The film’s depiction of childhood is unmistakably authentic and captures the innocent love for film that most of us experienced as children.

It’s not the town either, the titular movie house is a character in its own right. As Toto grows up, we see the theater evolve from a place of repression, where any kissing is cut from a film, to a place of liberation when it is rebuilt after the fire that claims Alfredo’s sight. I especially love when, in the new Cinema Paradiso, the entire crowd shrieks with joy when they see their first kissing scene ever. They are so happy at the sight of a simple kiss and it’s made very humorous when the priest says “I won’t watch pornography” as he storms out. Just wait until he sees “Deep Throat.” 

However, the theater eventually dies. Tornatore initially saw “Cinema Paradiso” as a farewell to the kinds of theaters he loved growing up. So the film naturally ends with the aforementioned destruction. Most other films would have the wealthy Salvatore purchase the theater and fix it, giving new life to his childhood home, but that’s not what Tornatore was going for. Instead, he chooses to end the film on a very bittersweet note with Alfredo gone and the Cinema Paradiso with him. However, as everyone watches the destruction, you see just how many lives Alfredo, Salvatore and the cinema affected. 

On top of that, Alfredo still has one last gift to give to Salvatore which results in one of the greatest endings in film history. While I cry throughout the whole film, mostly because of how beautiful it is, the ending is what makes me bawl like mad. After talking to Alfredo’s widow about how proud Alfredo was of his journey as a filmmaker, Salvatore is given one last gift: a film reel and the stool which Salvatore used to stand on to change the reels of the projector. Once Salvatore is back in Rome, he has the reel screened for him and he sees Alfredo’s last gift. 

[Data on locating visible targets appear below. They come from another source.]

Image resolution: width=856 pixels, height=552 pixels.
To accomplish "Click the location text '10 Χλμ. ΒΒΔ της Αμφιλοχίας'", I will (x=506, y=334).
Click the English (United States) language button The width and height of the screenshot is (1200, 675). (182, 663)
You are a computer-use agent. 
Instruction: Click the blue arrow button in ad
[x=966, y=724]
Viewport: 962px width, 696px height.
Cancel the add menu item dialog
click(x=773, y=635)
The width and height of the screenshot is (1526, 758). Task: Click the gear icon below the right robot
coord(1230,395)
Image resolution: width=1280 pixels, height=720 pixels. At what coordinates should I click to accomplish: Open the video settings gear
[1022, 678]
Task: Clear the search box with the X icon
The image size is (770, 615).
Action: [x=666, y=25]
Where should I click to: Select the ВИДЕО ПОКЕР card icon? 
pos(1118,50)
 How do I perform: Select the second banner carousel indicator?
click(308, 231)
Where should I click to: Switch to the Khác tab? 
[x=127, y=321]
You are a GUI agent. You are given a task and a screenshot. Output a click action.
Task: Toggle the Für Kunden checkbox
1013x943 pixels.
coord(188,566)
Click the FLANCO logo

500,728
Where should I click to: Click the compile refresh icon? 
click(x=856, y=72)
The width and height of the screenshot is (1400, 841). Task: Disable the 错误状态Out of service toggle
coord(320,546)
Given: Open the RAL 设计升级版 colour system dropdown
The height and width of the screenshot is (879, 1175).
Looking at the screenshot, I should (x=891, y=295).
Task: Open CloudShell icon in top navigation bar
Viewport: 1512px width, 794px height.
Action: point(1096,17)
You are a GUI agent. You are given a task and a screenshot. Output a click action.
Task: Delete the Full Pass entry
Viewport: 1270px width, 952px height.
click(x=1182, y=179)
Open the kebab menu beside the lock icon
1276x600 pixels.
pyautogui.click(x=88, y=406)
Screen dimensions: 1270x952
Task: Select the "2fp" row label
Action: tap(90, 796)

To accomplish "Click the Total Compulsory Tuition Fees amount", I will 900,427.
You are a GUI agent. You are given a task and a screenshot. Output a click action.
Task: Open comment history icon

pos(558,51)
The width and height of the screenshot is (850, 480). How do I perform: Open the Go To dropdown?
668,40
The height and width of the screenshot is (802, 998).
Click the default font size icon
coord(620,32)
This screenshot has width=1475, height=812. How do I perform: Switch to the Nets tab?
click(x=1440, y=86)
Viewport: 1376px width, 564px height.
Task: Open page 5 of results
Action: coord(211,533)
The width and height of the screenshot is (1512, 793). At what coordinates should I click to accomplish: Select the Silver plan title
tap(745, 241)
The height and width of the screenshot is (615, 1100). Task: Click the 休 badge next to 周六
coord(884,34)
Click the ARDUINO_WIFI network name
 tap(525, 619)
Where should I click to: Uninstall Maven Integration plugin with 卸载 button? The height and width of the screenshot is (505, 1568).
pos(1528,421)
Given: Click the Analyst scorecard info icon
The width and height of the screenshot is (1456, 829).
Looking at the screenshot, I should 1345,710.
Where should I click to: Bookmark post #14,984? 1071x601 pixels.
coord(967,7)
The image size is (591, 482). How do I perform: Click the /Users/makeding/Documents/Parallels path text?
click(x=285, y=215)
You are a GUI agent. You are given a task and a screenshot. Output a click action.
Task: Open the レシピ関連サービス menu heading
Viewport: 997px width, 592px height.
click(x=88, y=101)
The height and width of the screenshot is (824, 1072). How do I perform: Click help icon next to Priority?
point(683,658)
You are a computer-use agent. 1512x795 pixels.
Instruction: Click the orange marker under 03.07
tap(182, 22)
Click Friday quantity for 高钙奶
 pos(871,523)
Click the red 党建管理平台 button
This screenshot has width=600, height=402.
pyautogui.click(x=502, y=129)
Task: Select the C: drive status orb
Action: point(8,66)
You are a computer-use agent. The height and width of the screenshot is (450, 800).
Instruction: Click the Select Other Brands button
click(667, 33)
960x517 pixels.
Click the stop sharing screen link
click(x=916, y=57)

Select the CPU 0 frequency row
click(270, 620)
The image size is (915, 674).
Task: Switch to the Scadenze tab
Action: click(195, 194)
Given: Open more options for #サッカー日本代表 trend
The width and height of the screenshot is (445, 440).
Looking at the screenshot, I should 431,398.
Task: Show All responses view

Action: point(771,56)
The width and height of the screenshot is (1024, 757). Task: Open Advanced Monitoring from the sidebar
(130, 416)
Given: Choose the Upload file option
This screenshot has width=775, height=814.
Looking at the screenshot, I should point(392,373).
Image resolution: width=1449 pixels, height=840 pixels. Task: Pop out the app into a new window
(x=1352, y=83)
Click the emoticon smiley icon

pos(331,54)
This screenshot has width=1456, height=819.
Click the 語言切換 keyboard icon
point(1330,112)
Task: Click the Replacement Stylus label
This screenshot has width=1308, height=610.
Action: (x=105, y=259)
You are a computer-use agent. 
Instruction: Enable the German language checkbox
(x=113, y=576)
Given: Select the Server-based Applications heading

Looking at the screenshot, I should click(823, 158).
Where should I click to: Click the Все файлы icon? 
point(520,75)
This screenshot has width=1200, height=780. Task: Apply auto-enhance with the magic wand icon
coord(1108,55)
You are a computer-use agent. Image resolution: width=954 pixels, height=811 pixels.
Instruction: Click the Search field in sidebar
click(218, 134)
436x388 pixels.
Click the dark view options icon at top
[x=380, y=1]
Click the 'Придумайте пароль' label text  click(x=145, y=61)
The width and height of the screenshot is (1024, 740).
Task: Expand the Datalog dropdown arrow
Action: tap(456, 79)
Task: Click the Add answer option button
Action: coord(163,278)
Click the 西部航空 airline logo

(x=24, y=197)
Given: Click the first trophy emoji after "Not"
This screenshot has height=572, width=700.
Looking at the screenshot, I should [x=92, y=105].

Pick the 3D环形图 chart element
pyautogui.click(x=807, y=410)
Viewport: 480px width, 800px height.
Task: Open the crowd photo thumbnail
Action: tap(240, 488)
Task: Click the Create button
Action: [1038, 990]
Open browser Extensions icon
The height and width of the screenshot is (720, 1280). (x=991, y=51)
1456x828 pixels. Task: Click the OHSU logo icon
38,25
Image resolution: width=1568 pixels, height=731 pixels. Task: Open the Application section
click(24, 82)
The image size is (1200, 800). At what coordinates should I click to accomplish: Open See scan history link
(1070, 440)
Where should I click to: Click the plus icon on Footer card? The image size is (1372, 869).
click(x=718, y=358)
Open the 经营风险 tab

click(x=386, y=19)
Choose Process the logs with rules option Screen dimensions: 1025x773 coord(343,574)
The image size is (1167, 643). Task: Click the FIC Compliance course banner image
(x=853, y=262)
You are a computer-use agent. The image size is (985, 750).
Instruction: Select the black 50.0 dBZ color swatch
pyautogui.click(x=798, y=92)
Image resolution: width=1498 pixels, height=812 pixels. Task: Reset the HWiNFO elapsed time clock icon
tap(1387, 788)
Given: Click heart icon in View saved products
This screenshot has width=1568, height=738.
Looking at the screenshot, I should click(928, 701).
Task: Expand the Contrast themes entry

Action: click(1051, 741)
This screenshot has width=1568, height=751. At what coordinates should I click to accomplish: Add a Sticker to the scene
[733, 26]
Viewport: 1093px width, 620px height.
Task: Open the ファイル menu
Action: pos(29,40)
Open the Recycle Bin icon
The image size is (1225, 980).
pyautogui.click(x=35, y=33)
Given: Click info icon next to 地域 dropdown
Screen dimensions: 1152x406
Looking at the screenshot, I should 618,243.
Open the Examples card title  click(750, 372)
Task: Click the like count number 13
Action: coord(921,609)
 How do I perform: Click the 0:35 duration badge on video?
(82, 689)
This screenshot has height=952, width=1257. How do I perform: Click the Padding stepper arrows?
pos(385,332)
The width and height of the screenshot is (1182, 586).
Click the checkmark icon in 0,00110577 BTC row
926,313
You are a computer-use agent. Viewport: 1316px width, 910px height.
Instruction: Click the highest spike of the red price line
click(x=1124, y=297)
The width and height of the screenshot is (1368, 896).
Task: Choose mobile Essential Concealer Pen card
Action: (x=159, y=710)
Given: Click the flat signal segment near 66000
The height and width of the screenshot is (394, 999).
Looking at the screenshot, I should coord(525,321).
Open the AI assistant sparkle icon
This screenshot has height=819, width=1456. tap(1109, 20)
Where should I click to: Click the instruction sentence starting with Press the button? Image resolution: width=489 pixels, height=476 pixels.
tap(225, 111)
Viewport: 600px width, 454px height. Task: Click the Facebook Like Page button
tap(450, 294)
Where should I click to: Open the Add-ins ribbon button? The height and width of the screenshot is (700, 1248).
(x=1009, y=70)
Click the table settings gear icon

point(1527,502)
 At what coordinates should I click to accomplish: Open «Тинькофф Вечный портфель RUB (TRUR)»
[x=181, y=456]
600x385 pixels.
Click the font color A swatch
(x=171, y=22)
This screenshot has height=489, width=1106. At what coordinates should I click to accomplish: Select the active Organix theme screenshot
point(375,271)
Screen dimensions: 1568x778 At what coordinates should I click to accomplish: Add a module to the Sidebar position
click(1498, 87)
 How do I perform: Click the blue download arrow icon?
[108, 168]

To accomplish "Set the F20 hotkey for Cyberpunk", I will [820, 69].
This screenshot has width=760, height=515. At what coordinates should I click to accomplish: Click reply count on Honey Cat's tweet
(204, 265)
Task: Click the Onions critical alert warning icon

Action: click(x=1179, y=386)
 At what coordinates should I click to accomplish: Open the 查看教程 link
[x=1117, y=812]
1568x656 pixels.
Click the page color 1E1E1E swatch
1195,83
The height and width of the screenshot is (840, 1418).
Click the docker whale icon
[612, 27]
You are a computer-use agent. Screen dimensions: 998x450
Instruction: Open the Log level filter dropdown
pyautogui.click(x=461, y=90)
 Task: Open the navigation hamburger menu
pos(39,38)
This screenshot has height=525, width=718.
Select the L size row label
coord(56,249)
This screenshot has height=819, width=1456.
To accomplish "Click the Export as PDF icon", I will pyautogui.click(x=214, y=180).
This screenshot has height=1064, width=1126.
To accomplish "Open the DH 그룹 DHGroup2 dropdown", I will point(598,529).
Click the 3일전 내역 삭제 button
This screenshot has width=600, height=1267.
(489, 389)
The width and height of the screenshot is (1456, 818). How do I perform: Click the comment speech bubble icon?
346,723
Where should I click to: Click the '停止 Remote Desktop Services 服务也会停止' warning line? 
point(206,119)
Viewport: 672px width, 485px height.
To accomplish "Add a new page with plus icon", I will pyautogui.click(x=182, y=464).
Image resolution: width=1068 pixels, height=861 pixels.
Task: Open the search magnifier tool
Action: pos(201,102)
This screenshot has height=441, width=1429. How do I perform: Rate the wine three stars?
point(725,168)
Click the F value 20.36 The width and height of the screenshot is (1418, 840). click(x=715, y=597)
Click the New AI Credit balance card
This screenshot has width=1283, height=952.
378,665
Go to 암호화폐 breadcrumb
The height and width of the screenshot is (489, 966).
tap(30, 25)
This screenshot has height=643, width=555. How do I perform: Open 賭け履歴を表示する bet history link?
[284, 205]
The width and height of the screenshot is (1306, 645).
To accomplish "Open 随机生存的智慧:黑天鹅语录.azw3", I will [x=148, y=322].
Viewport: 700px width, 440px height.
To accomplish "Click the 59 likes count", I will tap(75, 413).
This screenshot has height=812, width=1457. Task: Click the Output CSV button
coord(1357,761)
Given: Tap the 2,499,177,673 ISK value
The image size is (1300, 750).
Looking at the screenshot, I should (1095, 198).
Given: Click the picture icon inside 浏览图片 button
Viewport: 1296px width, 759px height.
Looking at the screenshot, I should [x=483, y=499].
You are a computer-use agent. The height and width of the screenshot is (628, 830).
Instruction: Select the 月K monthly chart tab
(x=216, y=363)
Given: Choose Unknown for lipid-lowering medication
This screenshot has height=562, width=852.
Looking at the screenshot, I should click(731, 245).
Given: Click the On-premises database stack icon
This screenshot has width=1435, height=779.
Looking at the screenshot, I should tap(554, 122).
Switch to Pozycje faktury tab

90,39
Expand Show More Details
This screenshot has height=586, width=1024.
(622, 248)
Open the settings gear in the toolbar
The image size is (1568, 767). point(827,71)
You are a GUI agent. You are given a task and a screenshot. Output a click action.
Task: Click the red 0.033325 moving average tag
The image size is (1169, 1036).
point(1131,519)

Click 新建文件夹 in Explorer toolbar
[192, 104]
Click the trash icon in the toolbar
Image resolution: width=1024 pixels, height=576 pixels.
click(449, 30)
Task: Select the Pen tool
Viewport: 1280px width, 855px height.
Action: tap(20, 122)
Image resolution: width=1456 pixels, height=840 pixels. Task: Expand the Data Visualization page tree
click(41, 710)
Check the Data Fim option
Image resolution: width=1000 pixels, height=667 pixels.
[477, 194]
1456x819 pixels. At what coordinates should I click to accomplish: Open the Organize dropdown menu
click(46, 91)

As the film plays, we see that every scene of kissing that Alfredo cut, the ones he promised to Toto, have all been spliced together in a daring display of passion. As Salvatore starts to cry, I have no choice but to join him because of how well this ending works. It’s the gift that Alfredo promised fully realized and it also shows that Alfredo wasn’t just a lowly projectionist, he made a film of his own. It also deeply impacts Salvatore. Not just for the reasons I just gave, but because it’s a reminder that, despite all of the artistic success he’s had as a filmmaker, he still hasn’t found love. Yet, there’s the chance he may one day find it. 

I know most of you reading this don’t regularly watch films with subtitles but please let this be an exception. It is truly worth it. 

Every time I watch “Cinema Paradiso,” it’s like magic. It’s a film that I have fallen in love with over and over again and that still surprises me despite how many times I’ve viewed it. However, if you are wondering which version to check out, the original cut or the director’s cut, I would have to recommend the original. Not that I hate the director’s cut. It has several great scenes added to the film, including a greater emphasis on Salvatore and Elena’s relationship. However, since it’s almost an hour longer than the original cut, it does slow the film down. In truth, the theatrical cut is better but I’m glad this other version does exist since I’m such a fan of the film. 

At the 1990 Academy Awards, “Cinema Paradiso” won the Oscar for Best Foreign Film but I still think it got robbed. If the Academy cared as much about foreign cinema back then as it does today, I’m convinced that “Cinema Paradiso” would have been nominated that year for Best Picture. With the exception of “Do The Right Thing,” “Cinema Paradiso” was better than any American film nominated for the top prize that year. Better than “Glory,” better than “Dead Poets Society,” better than “Field of Dreams.” You heard me right. This film is better than the baseball film that makes every grown man, including myself, cry. It certainly deserved a Best Picture nomination more than “Driving Miss Daisy,” which won the Oscar. However, my point with this isn’t to complain, even though I’m right. It’s to convince you of how good “Cinema Paradiso” truly is.

When I think of cinema that invigorates me, that stirs my passion for the theater, that reminds me why I love movies in the first place, this is it.